Except the Tesla should be able to detect a failed inverter instantly. How would the conventional 12v battery failing cause a loss of engine power, and yet continue running the touchscreen and hazard lights for half an hour?
Lights and touch screens will still mostly work on half their normal voltage, but the propulsion control system is fairly conservative. Rightly so. Trying to keep going on flickering power could cause the control DSPs to behave erratically.
Indeed, you could imagine the system being able to give an earlier warning for this class of failure. Perhaps they'll be able to add it in a future software update.

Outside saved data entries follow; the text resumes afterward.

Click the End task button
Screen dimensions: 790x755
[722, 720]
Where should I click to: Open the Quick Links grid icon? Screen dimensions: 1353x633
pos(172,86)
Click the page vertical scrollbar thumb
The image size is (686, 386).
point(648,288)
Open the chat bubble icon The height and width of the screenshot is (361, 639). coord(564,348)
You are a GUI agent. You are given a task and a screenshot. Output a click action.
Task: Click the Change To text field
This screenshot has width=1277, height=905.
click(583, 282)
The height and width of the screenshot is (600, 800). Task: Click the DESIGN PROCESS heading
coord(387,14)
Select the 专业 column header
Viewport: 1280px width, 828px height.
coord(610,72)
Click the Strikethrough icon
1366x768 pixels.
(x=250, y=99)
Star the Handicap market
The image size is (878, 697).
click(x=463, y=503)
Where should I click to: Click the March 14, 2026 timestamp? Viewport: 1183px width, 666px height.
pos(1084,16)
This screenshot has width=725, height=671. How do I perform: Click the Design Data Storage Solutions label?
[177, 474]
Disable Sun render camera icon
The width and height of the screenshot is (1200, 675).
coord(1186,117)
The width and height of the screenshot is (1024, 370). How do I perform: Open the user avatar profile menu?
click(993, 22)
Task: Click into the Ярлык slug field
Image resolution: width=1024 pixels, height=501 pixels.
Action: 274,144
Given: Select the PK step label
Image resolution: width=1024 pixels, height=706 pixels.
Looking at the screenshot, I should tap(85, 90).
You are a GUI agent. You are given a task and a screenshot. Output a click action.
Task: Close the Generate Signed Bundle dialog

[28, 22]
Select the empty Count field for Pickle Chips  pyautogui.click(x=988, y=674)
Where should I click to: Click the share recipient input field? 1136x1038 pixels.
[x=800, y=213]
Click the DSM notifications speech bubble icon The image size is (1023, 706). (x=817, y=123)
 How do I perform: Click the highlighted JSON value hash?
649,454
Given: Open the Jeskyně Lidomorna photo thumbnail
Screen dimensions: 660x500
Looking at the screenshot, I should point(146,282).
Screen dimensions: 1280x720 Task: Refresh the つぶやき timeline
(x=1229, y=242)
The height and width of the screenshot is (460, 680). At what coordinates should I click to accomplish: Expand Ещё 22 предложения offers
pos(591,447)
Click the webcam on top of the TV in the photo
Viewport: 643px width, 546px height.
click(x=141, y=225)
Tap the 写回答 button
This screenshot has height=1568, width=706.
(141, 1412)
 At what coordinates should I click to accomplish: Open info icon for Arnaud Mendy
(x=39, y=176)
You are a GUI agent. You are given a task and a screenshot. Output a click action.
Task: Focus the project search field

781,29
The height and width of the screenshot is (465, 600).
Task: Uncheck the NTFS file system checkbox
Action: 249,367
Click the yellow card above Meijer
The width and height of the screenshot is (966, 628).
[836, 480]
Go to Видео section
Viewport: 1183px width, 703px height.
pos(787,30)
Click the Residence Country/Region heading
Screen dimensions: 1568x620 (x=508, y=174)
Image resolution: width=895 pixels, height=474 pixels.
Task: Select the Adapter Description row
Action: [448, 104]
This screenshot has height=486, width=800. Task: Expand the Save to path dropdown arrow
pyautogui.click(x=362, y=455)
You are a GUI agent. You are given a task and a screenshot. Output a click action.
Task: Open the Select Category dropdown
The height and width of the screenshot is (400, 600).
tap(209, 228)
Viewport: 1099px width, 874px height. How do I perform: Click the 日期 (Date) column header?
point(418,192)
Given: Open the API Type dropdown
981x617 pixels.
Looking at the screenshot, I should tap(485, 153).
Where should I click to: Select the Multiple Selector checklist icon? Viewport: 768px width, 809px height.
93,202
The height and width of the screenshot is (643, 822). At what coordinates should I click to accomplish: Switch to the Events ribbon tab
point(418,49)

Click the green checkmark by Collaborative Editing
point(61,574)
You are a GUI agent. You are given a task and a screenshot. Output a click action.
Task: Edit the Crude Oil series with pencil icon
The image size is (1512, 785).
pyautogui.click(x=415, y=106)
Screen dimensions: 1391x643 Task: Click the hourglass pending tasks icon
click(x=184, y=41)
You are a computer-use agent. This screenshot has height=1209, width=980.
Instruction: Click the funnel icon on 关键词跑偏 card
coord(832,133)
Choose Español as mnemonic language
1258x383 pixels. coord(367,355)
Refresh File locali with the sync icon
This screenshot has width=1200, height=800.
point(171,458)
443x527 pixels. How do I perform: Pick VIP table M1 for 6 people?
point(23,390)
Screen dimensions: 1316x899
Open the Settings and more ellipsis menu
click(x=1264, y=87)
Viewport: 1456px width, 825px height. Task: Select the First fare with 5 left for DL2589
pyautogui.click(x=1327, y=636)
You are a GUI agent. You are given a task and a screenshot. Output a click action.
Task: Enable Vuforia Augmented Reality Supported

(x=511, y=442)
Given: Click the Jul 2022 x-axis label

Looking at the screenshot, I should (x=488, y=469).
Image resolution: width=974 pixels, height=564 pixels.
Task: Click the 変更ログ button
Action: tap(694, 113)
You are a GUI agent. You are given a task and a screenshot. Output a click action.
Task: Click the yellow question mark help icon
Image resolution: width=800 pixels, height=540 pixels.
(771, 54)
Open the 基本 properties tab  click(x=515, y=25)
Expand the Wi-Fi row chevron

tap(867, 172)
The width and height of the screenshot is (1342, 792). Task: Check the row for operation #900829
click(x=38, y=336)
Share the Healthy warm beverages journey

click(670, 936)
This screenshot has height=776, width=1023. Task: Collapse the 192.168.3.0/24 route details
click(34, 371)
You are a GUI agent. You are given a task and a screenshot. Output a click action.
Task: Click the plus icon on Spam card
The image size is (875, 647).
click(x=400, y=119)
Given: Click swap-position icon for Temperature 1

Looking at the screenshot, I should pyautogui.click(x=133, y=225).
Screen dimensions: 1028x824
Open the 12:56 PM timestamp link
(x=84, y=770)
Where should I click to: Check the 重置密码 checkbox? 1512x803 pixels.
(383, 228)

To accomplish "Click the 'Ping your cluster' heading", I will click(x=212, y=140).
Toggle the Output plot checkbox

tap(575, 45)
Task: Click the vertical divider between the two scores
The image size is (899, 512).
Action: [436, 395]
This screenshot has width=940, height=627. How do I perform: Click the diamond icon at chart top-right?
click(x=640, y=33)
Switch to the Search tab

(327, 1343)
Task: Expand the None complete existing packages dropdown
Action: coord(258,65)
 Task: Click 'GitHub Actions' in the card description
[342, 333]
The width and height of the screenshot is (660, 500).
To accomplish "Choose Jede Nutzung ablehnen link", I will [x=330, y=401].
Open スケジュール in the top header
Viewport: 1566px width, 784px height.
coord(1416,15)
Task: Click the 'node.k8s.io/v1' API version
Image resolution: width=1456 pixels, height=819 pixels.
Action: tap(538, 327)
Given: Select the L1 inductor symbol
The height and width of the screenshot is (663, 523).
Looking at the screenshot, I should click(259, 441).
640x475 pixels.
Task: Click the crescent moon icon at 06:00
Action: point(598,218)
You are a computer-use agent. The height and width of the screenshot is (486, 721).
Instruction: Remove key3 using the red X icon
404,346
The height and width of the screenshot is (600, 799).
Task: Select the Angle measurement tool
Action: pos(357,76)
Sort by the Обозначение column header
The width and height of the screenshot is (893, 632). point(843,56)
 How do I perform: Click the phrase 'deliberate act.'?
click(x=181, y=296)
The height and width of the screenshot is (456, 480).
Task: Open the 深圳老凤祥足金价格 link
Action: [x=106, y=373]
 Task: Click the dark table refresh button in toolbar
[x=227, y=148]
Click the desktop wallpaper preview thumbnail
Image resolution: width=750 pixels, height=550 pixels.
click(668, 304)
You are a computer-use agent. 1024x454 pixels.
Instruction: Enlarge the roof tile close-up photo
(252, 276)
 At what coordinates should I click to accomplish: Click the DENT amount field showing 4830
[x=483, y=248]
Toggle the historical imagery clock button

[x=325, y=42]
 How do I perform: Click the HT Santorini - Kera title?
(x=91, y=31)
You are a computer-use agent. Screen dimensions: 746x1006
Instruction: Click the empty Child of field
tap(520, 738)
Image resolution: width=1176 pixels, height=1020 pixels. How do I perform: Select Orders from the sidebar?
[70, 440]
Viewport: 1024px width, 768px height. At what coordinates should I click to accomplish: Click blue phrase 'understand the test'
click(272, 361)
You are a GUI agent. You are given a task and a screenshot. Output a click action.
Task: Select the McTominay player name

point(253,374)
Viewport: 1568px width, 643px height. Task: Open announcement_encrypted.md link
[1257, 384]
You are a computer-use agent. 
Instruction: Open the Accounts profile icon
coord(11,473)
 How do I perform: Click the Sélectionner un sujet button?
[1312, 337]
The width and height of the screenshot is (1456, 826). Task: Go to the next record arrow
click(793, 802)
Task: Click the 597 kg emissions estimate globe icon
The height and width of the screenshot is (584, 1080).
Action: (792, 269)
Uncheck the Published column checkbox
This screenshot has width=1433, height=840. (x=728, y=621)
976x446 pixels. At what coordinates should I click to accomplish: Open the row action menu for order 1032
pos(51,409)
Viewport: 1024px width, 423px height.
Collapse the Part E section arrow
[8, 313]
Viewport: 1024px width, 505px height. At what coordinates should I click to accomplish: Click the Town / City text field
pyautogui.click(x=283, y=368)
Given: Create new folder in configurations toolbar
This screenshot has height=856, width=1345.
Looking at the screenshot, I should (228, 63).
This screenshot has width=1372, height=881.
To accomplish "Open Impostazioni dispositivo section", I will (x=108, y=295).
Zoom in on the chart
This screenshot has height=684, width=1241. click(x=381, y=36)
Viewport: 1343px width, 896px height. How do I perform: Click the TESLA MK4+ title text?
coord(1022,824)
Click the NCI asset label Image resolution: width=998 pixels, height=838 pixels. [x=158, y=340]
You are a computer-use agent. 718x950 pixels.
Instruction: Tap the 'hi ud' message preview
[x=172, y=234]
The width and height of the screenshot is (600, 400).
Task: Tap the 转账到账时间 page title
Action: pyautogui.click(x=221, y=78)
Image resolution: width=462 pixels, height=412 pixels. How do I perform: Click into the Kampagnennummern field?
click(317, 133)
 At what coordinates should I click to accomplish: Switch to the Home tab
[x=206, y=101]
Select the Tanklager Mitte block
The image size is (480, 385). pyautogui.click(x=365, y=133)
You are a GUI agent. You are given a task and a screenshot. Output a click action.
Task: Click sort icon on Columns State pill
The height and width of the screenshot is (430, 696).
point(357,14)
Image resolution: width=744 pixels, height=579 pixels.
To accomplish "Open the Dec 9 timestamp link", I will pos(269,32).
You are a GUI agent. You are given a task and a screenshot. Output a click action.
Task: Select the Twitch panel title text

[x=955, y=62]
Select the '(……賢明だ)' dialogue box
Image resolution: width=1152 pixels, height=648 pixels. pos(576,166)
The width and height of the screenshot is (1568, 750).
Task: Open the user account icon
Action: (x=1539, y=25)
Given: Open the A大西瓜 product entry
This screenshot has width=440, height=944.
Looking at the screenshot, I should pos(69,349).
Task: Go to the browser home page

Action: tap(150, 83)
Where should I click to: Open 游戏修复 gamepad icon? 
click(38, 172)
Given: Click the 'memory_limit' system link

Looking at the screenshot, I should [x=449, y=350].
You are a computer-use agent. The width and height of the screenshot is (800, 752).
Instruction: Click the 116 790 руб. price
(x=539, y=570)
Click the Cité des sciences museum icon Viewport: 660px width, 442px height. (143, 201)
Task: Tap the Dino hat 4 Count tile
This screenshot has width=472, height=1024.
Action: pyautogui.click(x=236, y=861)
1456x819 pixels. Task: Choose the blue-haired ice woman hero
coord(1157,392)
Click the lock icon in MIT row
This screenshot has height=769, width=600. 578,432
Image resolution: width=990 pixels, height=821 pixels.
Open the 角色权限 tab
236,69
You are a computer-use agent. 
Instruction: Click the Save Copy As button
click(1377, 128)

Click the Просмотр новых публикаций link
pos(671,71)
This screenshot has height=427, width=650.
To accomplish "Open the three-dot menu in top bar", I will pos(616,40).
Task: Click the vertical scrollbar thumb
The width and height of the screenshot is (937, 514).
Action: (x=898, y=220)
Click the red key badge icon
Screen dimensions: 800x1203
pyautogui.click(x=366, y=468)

I've had this exact scenario happen on one of my previous cars. The alternator was somehow overcharging the battery. At some point, the battery acid would basically be boiling over (the battery case was physically bulging out), and no longer function at its job of carrying power to the rest of the electronics in the car. The throttle could no longer operate, so the car just stopped moving, spontaneously in the middle of the road I was driving on. No battery sensor would detect this as there was no voltage drop before the battery stopped functioning, and I could still run the radio and headlights for a couple minutes even though the car couldn't be moved. Replacing the battery didn't fix anything (the first shop I took it to didn't realize the battery wasn't the issue since the alternator was putting out power), replacing the alternator did.
It should be able to see that it was overcharging. Too high a voltage(>14 or 15 volts for a conventional 12V lead acid battery) or too high an amperage would indicate overcharging.
It's tricky. You don't necessarily have to exceed the voltage range that would normally be seen to overcharge the battery, just fail to regulate the output correctly. It's correct to provide a certain extra voltage/amps when the battery is not fully charged and you turn on headlights and fans; it's not correct to put out that same power 100% of the time.
It's probably possible to build a sensor that tracks all this, but normal cars with the same 12V system don't have that sensor either. If the alternator goes the way mine did, you won't even see a battery indicator on the dash (even though it has such an indicator), you find out about it when your car stops moving in the middle of the road.